TASK BRIEF: Please repeat every record below exactly as written, but leave out the pictures.

*** DATA TO USE

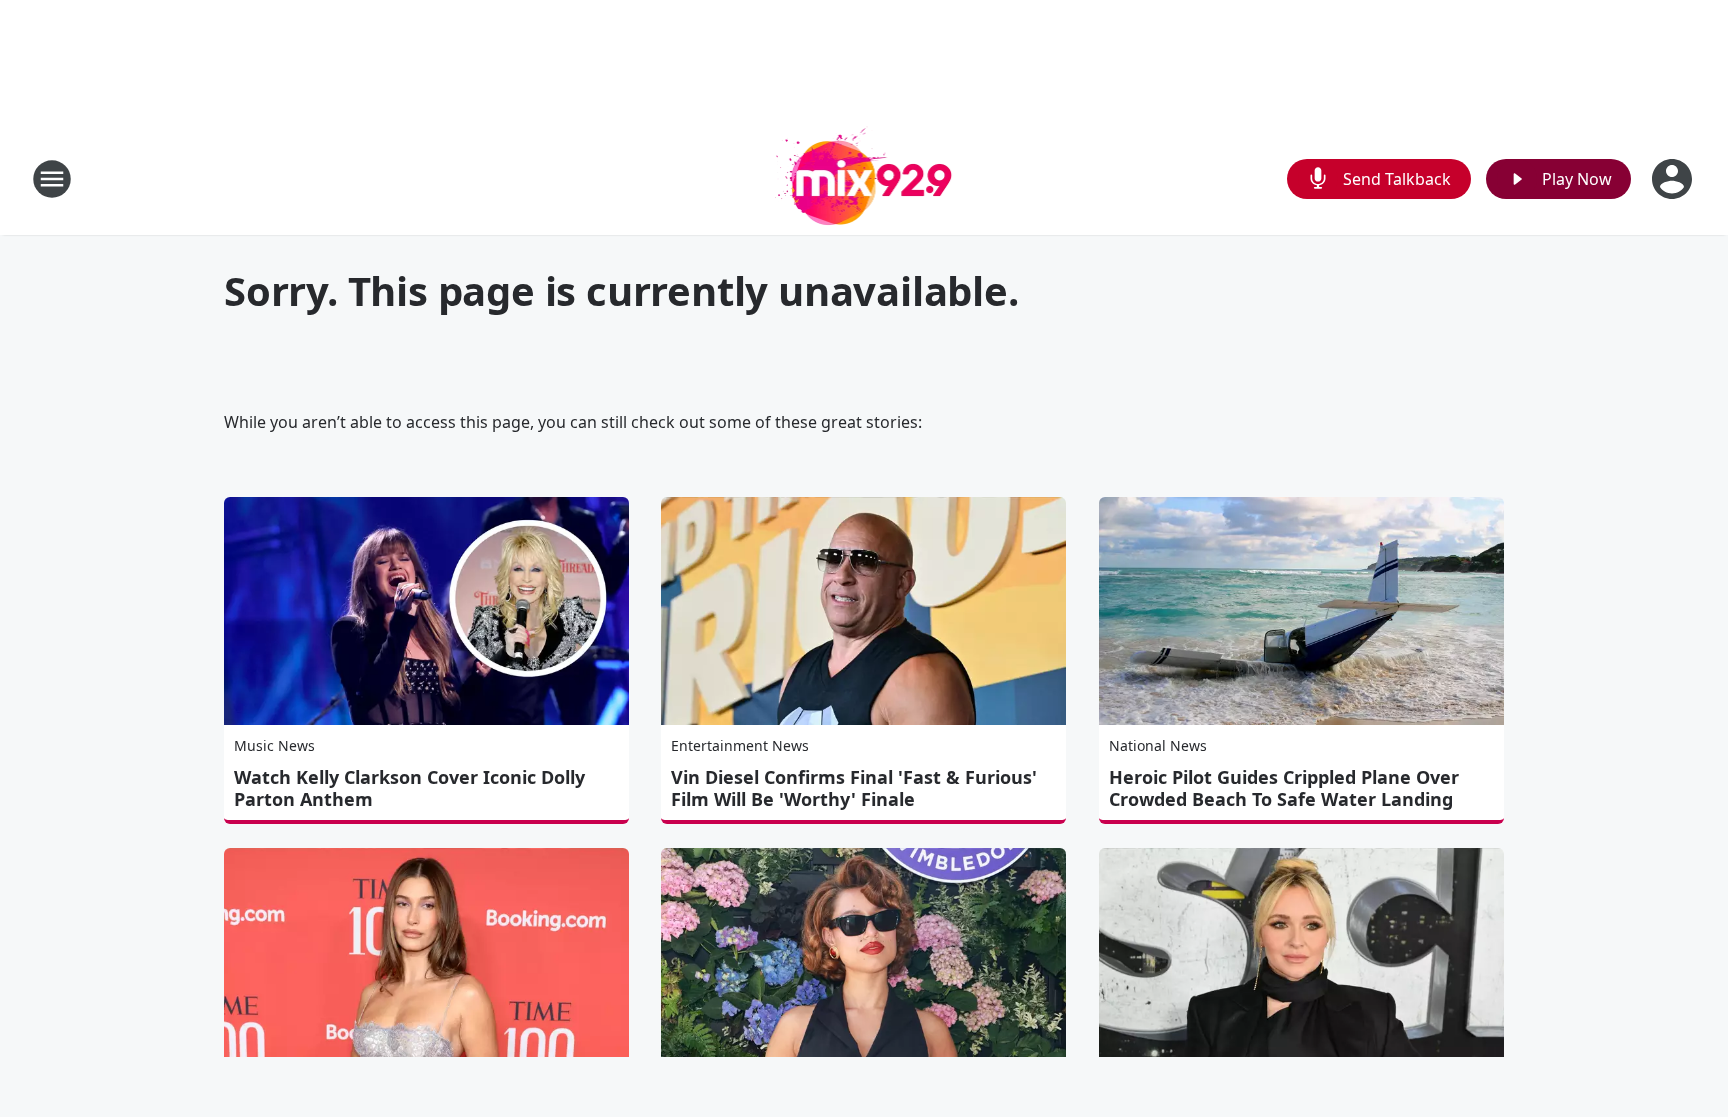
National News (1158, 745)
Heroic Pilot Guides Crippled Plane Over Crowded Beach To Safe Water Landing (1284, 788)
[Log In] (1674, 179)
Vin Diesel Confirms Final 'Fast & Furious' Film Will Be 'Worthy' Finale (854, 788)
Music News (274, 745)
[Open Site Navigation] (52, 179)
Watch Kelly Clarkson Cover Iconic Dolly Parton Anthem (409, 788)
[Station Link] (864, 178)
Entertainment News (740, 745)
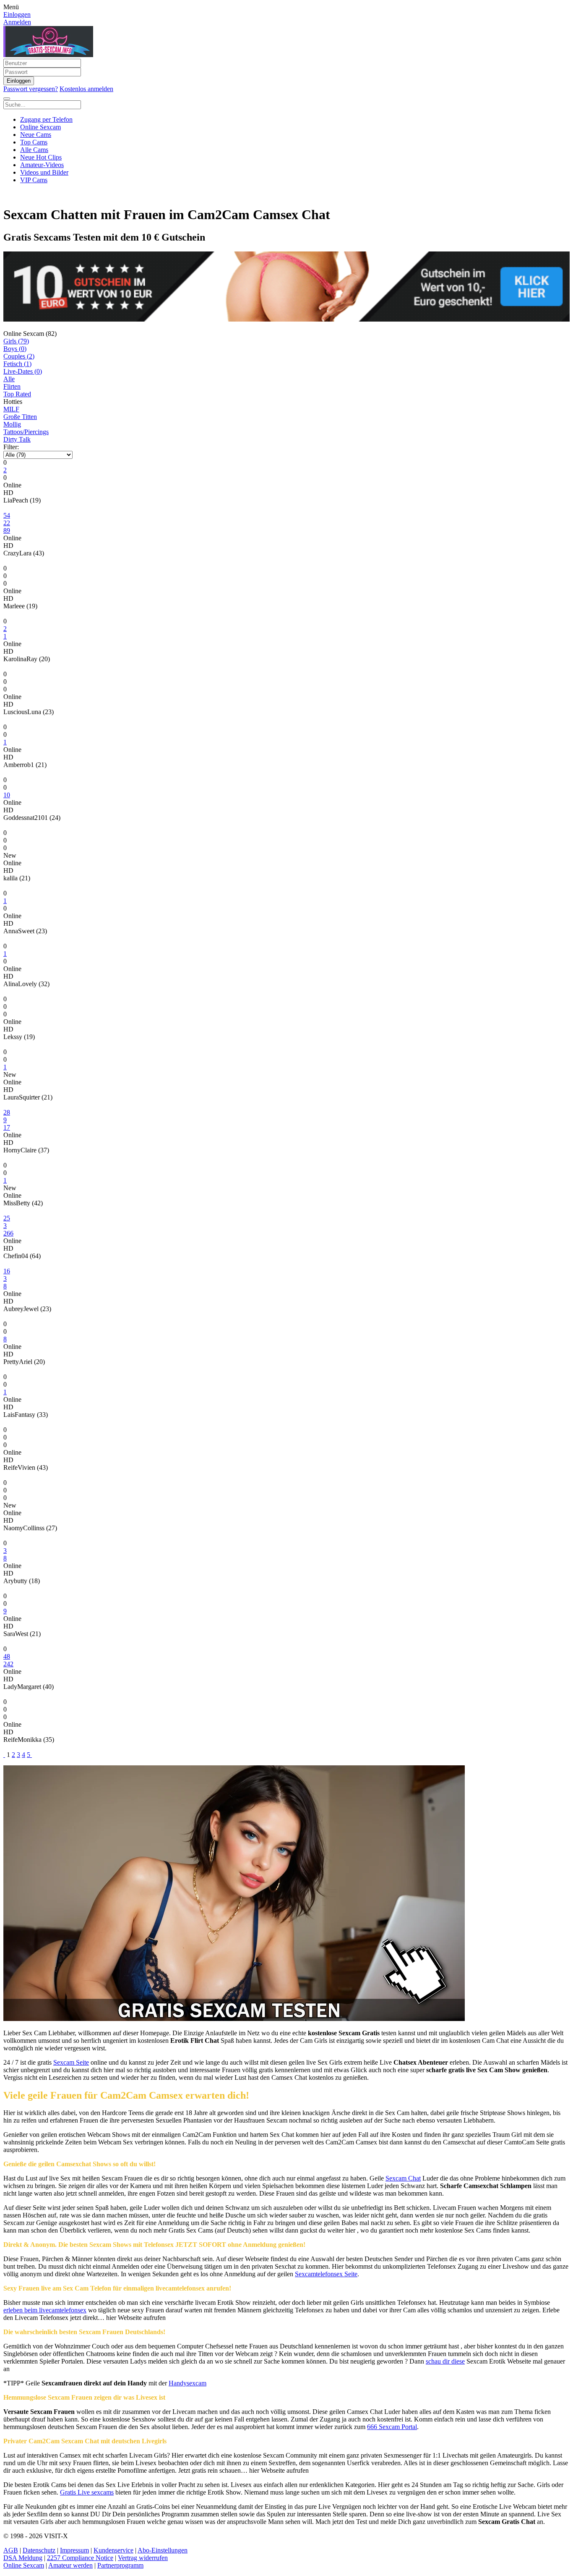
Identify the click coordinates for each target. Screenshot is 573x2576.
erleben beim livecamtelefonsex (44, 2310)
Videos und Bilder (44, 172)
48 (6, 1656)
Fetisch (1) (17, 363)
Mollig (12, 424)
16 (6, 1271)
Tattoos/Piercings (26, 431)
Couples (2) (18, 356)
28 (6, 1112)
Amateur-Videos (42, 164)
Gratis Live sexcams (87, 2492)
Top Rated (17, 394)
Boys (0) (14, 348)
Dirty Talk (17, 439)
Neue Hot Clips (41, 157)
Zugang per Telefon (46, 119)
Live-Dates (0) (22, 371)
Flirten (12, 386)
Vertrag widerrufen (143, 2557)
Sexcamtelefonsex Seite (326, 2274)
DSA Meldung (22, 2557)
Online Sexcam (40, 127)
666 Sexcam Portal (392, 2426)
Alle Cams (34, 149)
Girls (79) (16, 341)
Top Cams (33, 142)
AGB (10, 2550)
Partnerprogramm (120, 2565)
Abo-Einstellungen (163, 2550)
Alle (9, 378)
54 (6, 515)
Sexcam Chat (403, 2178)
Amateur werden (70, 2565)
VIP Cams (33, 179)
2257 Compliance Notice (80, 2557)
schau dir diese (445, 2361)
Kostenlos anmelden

******

RESPONSE FOR THIS EXERCISE:
National News (1158, 745)
Heroic Pilot Guides Crippled Plane Over Crowded Beach To Safe Water Landing (1284, 788)
[Log In] (1674, 179)
Vin Diesel Confirms Final 'Fast & Furious' Film Will Be 'Worthy' Finale (854, 788)
Music News (274, 745)
[Open Site Navigation] (52, 179)
Watch Kelly Clarkson Cover Iconic Dolly Parton Anthem (409, 788)
[Station Link] (864, 178)
Entertainment News (740, 745)
Identify the click coordinates for each target. Screenshot is 573x2576.
erleben beim livecamtelefonsex (44, 2310)
Videos und Bilder (44, 172)
48 (6, 1656)
Fetisch (1) (17, 363)
Mollig (12, 424)
16 (6, 1271)
Tattoos/Piercings (26, 431)
Couples (2) (18, 356)
28 (6, 1112)
Amateur-Videos (42, 164)
Gratis Live sexcams (87, 2492)
Top Rated (17, 394)
Boys (0) (14, 348)
Dirty Talk (17, 439)
Neue Hot Clips (41, 157)
Zugang per Telefon (46, 119)
Live-Dates (0) (22, 371)
Flirten (12, 386)
Vertrag widerrufen (143, 2557)
Sexcamtelefonsex Seite (326, 2274)
DSA Meldung (22, 2557)
Online Sexcam (40, 127)
666 Sexcam Portal (392, 2426)
Alle Cams (34, 149)
Girls (79) (16, 341)
Top Cams (33, 142)
AGB (10, 2550)
Partnerprogramm (120, 2565)
Abo-Einstellungen (163, 2550)
Alle (9, 378)
54 (6, 515)
Sexcam Chat (403, 2178)
Amateur werden (70, 2565)
VIP Cams (33, 179)
2257 Compliance Notice (80, 2557)
schau dir diese (445, 2361)
Kostenlos anmelden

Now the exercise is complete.